Auf den Punkt gebracht
- Unternehmensanleihen werden zurzeit von einem starken Makro-Umfeld gestützt. Allerdings sind die Bewertungen mittlerweile angespannt.
- Aufgrund der aktuellen Spreadniveaus nehmen wir ein breiteres Spektrum ins Visier, um attraktive Chancen beispielsweise im Bereich Wandelanleihen zu nutzen.
- Auf mittlere Sicht sind wir eher vorsichtig und behalten genau im Auge, ob die Wirtschaftsdaten eine nachhaltige Erholung erwarten lassen.

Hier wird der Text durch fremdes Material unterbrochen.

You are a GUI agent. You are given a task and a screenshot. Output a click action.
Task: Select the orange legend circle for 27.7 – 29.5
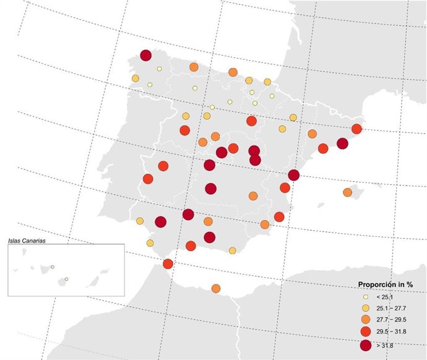coord(366,319)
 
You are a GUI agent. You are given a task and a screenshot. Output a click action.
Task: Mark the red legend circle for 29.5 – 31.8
coord(366,331)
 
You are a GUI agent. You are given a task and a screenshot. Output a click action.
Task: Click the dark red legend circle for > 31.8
coord(366,345)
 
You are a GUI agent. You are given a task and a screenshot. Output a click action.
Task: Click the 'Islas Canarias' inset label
coord(28,240)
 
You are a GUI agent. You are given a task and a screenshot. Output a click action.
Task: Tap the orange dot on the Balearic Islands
coord(348,192)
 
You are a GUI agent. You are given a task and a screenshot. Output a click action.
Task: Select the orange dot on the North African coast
coord(216,288)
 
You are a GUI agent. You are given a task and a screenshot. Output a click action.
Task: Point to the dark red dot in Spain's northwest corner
coord(146,56)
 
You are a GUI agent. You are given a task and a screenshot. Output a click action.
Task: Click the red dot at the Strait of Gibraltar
coord(168,264)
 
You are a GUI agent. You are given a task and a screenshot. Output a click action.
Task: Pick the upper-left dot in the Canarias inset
coord(53,267)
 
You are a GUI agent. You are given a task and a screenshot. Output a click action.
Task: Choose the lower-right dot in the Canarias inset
coord(66,280)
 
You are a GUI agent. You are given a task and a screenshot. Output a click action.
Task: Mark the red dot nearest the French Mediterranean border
coord(356,129)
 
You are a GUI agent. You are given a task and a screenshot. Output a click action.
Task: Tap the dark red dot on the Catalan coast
coord(342,144)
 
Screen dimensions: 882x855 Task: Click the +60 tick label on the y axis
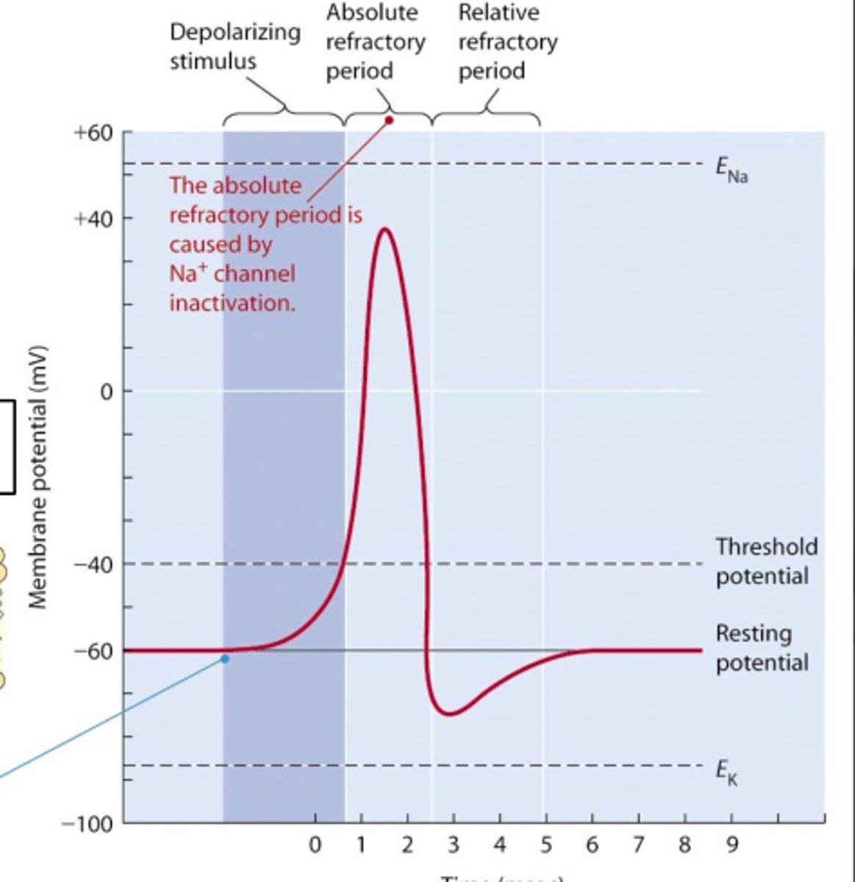point(93,133)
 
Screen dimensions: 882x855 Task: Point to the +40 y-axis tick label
point(93,218)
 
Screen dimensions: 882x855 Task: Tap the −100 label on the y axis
point(87,824)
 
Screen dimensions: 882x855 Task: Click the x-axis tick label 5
point(545,845)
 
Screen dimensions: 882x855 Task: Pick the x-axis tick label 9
point(731,845)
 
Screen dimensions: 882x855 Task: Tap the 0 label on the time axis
point(315,845)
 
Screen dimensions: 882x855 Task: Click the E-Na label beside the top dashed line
point(731,170)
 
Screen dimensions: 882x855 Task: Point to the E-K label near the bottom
point(726,772)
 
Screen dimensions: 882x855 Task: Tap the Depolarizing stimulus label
point(235,46)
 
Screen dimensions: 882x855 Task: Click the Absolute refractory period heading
point(375,41)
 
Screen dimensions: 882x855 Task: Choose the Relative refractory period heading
point(507,41)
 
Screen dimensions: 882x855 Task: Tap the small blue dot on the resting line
point(225,659)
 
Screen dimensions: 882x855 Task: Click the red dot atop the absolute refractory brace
point(390,120)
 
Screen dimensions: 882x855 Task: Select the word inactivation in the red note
point(232,303)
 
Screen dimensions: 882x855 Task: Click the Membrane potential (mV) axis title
point(38,477)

Die Kreditmärkte haben sich im bisherigen Jahresverlauf 2021 bemerkenswert robust entwickelt, wobei die Spreads sogar gesunken sind, als Staatsanleihen der Industrieländer massiv abverkauft wurden. Wir haben auf unseren letzten Sitzungen des Investmentteams über die Impulse gesprochen, die die Kreditmärkte zurzeit antreibt, und ob sie anhalten werden.
Die Kreditmärkte werden durch die globale Wachstumserholung gestützt
Die Sterne stehen in diesem Jahr gut für die Kreditmärkte. Für positive Impulse sorgen nicht nur die ultralockere Geld- und expansive Fiskalpolitik, sondern auch das anziehende Wirtschaftswachstum. Die starke Stützung hat dazu geführt, dass die Kreditspreads in einigen Segmenten, beispielsweise bei US-Hochzinsanleihen, auf ein Mehrjahrestief gefallen sind. Daher fragen sich viele Anleger, wieviel Spielraum noch für eine weitere Spreadverengung besteht.
„Ich sehe noch keinen Grund zur Panik: Enge Kreditspreads haben tendenziell nicht zwangsläufig Abverkäufe zur Folge, die eher zu erwarten sind, wenn sich das Makro-Umfeld verändert“, erläutert Saurabh Sud, Portfoliomanager und Mitglied des Fixed Income Global Investment-Teams. Eine solche Veränderung aber ist in den kommenden Monaten unwahrscheinlich. Denn die fortschreitenden Impfkampagnen und Lockerungen der Corona-Beschränkungen dürften das Wirtschaftswachstum weiter befeuern.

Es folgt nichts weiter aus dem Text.